As we reach the end of “Presumed Innocent,” then, Norman Bates has unwittingly backed himself into a corner and isolated himself from everybody who might help him. Cody is headed to Indiana because she no longer has a father because Norman pushed him down the stairs. Norma wants to help her son so badly, but he is understandably sick of her shit. Emma might be able to help him, but Norman refuses to trust her ever again either. (I loved the way he thanked her for caring about him, then interspersed that with the knowledge that, of course, he could never trust her again.) Bradley is out of town. Dylan has written himself out of the family altogether for the time being. Norman is an island, an island about to face a serious murder inquiry for a crime he committed but doesn’t remember. Which puts me in mind of a question: Who is the real Norman Bates? Is he that tearful guy who can’t seem to move past the death he accidentally caused? Or is he the horrifying murderer locked away in his head most of the time? And since he’s the latter—does it even matter? We’re often only defined by our very worst deeds, and “Presumed Innocent” is a sickening, endless reminder of that.
Stray observations:
- I loved the use of the police station in almost a bottle episode sense, as the characters were trapped there and didn’t have anywhere else to go. It gave some of the episode’s best scenes the feel of a quiet stage play.

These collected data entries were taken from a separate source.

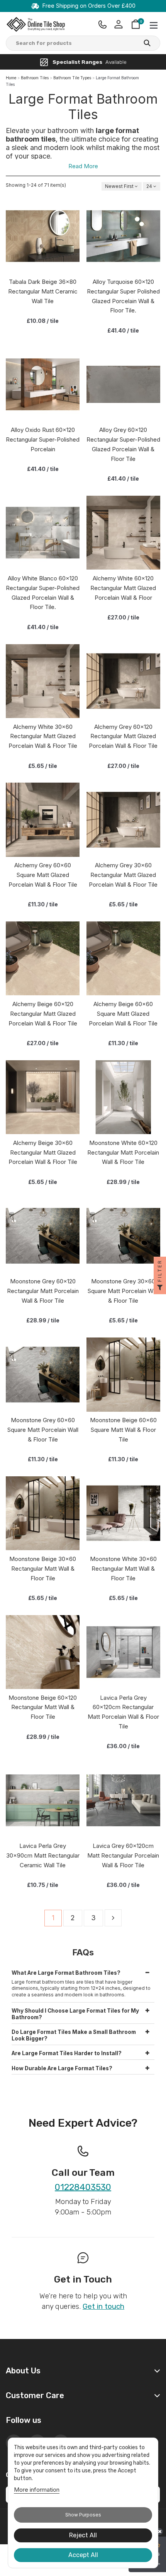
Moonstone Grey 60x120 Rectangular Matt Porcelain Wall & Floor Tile (43, 1291)
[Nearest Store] (103, 24)
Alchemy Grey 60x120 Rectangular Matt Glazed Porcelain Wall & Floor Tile (123, 736)
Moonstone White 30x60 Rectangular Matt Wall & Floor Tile (123, 1568)
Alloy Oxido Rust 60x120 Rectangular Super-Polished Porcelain (43, 439)
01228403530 (83, 2187)
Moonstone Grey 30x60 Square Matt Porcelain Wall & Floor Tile (123, 1291)
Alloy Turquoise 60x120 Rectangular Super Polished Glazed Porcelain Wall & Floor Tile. (123, 296)
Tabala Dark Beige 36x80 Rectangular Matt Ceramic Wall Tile (43, 291)
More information (36, 2489)
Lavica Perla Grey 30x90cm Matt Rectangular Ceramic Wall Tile (43, 1855)
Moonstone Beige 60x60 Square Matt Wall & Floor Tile (123, 1429)
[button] (83, 1971)
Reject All (83, 2535)
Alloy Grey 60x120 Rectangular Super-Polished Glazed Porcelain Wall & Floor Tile (123, 444)
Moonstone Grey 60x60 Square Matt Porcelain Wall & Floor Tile (42, 1429)
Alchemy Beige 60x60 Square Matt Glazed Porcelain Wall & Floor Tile (123, 1013)
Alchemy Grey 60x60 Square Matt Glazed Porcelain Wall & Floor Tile (42, 875)
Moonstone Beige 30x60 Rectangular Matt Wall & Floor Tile (42, 1568)
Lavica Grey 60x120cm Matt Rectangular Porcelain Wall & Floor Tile (123, 1855)
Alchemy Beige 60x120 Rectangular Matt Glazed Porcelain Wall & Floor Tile (42, 1013)
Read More (83, 166)
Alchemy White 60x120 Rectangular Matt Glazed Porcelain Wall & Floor (123, 588)
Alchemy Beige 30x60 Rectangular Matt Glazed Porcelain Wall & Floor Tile (42, 1152)
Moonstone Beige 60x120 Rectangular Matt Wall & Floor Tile (42, 1707)
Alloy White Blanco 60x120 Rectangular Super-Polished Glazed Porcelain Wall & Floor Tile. (43, 593)
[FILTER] (160, 1288)
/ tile (43, 320)
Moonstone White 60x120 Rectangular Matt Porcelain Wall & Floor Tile (123, 1152)
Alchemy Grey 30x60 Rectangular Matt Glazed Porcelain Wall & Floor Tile (123, 875)
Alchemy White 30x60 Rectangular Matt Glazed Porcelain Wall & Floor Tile (42, 736)
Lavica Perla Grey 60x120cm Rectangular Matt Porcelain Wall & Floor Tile (123, 1712)
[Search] (147, 44)
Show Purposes (83, 2515)
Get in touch (103, 2306)
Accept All (83, 2555)
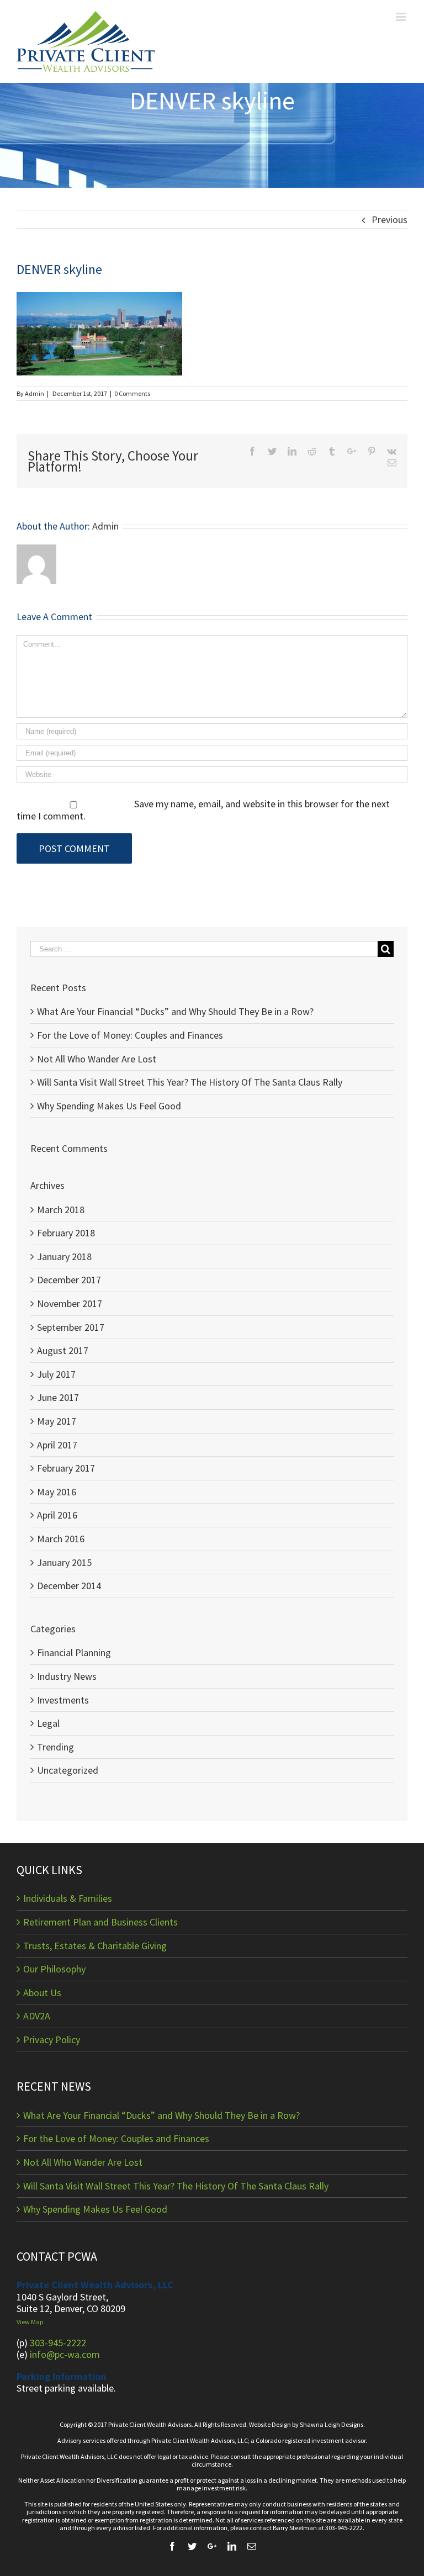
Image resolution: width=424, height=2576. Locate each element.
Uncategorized (67, 1770)
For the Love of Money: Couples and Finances (130, 1035)
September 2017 (70, 1327)
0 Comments (132, 393)
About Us (42, 1993)
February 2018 (66, 1232)
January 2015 (64, 1562)
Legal (48, 1723)
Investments (63, 1700)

- Vera Farmiga is so great in that scene where Norma goes to Cody in the bathroom to try to convince her not to mention Norman’s blackouts in her statement to the police. I love how Farmiga plays up Norma’s naked desperation, all the better to make you realize just how little she realizes how suspicious this would seem to Cody. I also loved how director Roxann Dawson so often let us see the women’s faces in the mirrors, the better to make it seem like we were never getting the full story from either of them.
- Look, does anyone want to mount a rousing defense of the drug stuff in comments? Because I have to admit that it takes everything within my power to not completely tune those scenes out (as you can probably tell from how little I write about them).